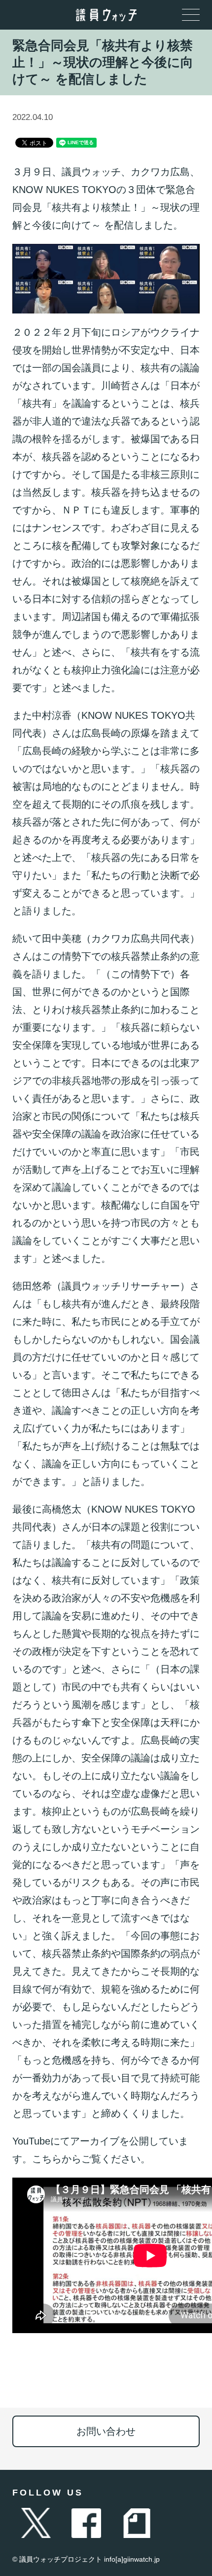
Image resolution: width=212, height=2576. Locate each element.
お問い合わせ (106, 2431)
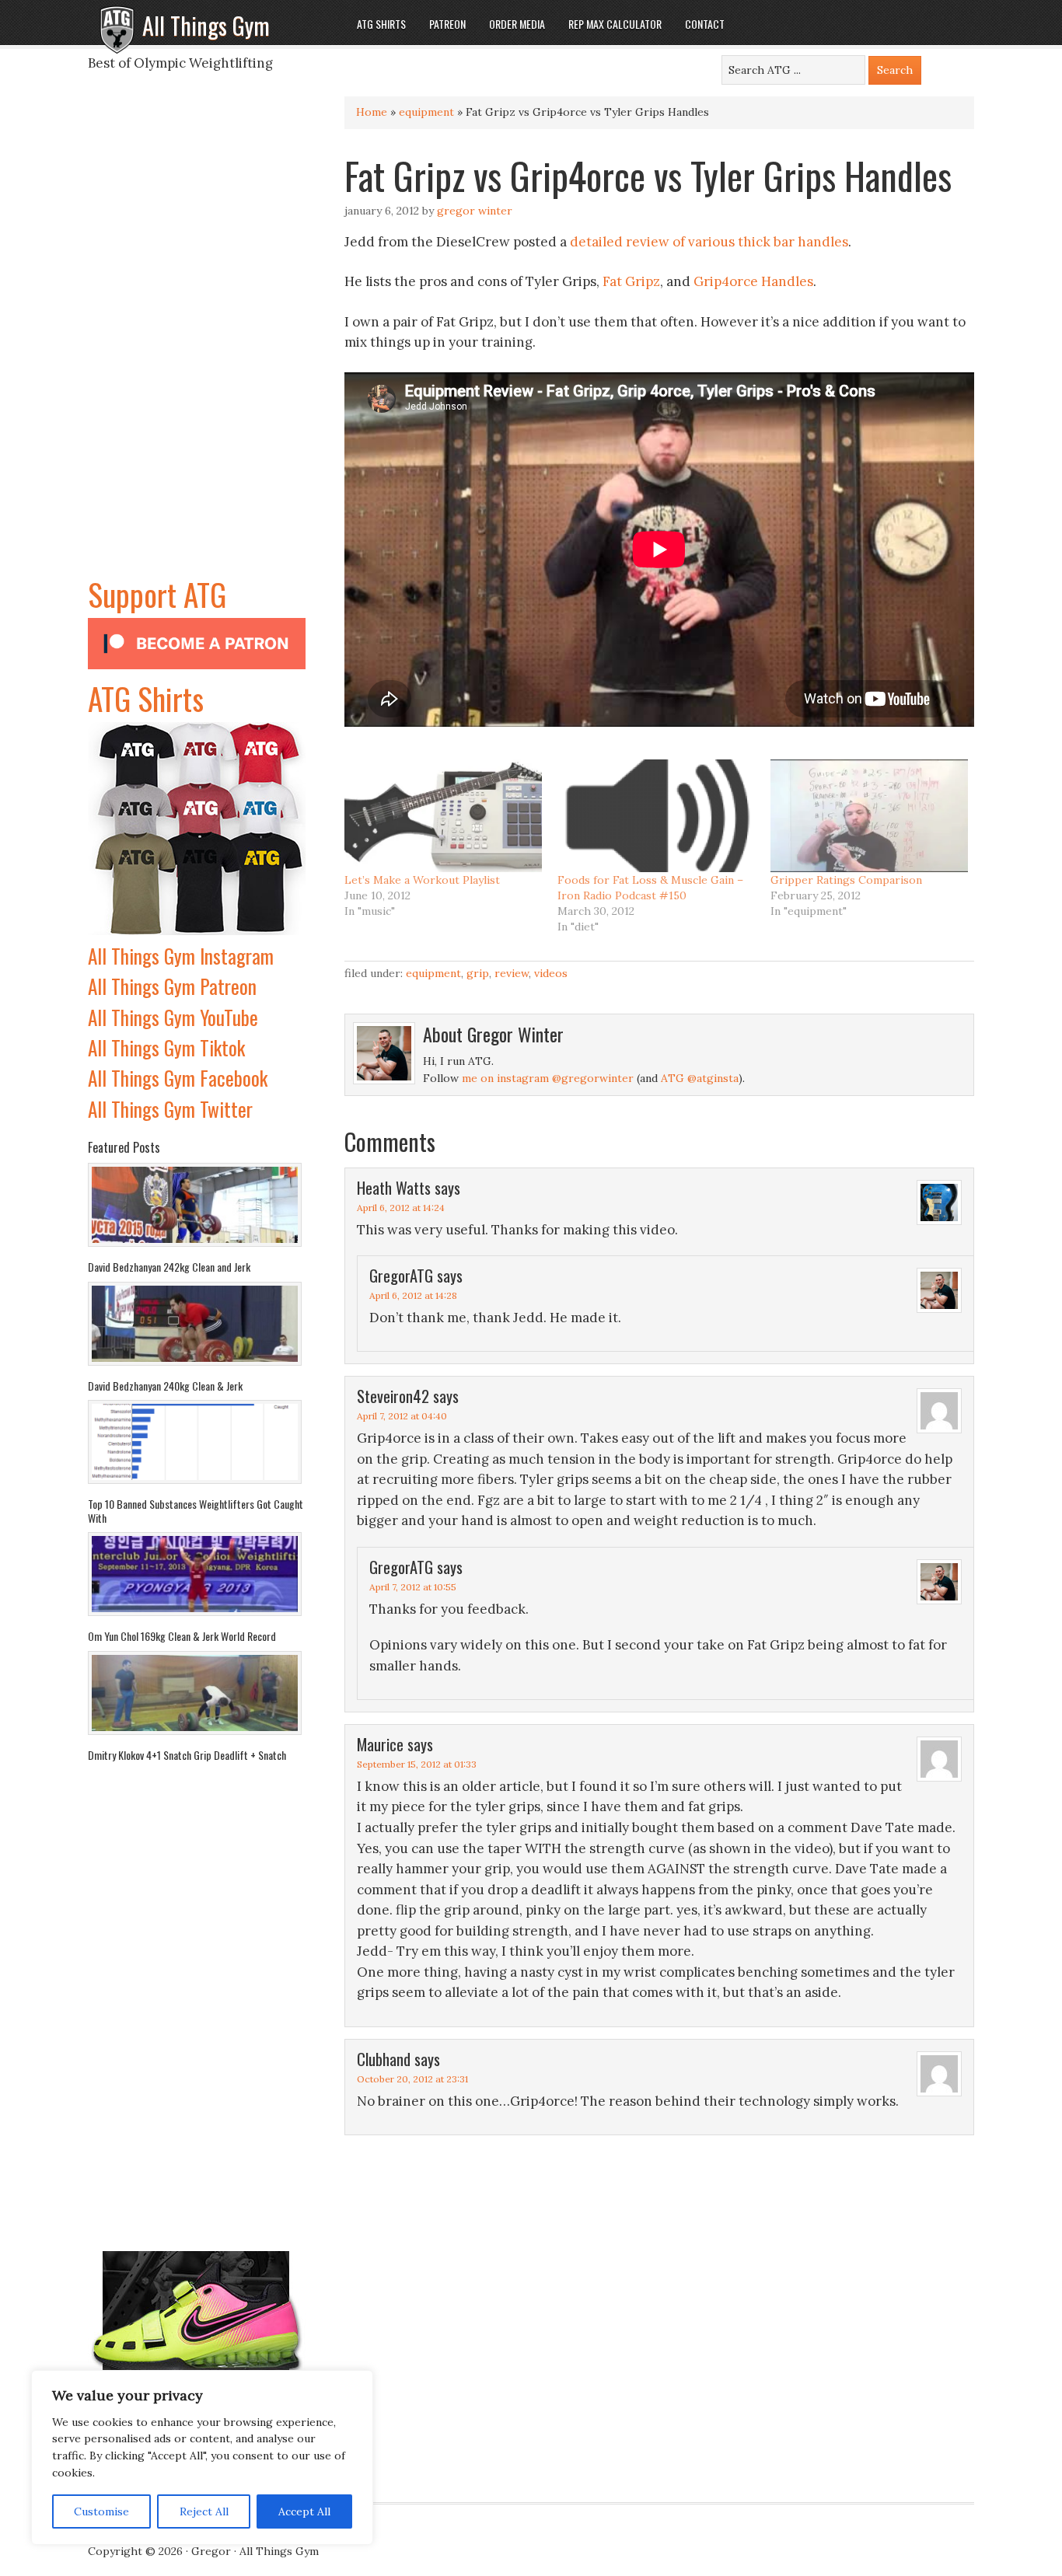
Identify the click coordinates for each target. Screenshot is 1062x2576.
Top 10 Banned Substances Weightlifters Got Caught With (195, 1511)
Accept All (304, 2511)
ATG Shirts (146, 698)
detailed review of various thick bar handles (709, 241)
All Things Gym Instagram (181, 955)
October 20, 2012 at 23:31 (412, 2079)
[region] (202, 2458)
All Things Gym (206, 25)
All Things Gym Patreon (172, 986)
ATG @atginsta (700, 1078)
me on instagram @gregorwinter (548, 1078)
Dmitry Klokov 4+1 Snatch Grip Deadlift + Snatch (187, 1755)
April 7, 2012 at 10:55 (412, 1587)
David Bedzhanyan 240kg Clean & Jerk (165, 1385)
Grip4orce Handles (753, 281)
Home (371, 112)
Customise (101, 2511)
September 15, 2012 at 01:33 (417, 1764)
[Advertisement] (197, 337)
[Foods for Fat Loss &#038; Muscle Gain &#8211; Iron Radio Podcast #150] (656, 815)
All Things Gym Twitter (170, 1108)
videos (551, 973)
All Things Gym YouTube (173, 1017)
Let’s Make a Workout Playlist (422, 880)
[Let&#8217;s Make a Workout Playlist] (443, 815)
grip (477, 973)
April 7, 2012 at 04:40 (402, 1416)
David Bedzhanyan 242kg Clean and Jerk (169, 1266)
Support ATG (157, 593)
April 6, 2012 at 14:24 (401, 1207)
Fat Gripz (631, 281)
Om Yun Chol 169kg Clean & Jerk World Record (182, 1636)
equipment (426, 112)
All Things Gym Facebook (177, 1077)
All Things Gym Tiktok (166, 1047)
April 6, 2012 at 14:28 (413, 1295)
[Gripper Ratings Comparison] (869, 815)
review (511, 973)
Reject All (204, 2511)
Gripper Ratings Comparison (846, 880)
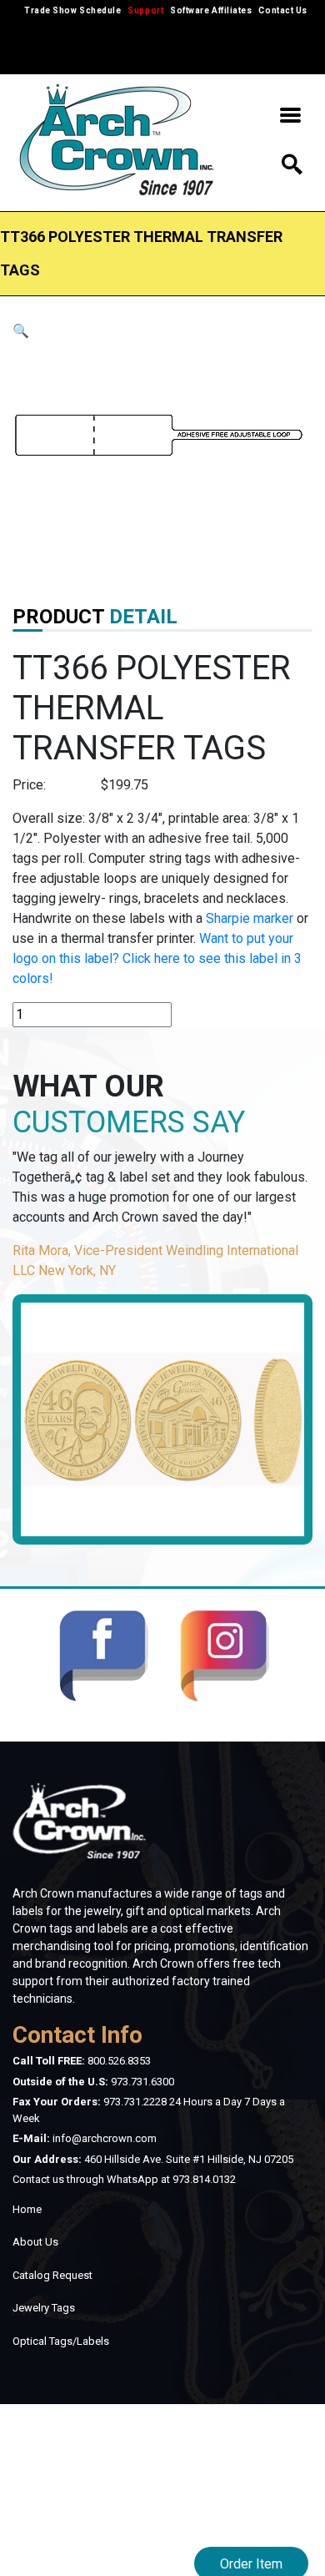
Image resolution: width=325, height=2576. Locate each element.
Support (145, 10)
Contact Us (282, 10)
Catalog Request (52, 2275)
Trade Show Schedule (72, 10)
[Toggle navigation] (290, 118)
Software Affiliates (211, 10)
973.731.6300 (142, 2081)
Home (27, 2209)
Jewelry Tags (43, 2307)
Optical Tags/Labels (60, 2341)
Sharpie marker (249, 918)
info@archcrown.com (104, 2138)
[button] (20, 331)
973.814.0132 (204, 2179)
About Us (35, 2242)
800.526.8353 (119, 2060)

• _PROBLEM DETAILS_
Please return each line of the listing above that contains "Make".

• _TASK OUTPUT_
Let’s Make a Workout Playlist (422, 880)
[Let&#8217;s Make a Workout Playlist] (443, 815)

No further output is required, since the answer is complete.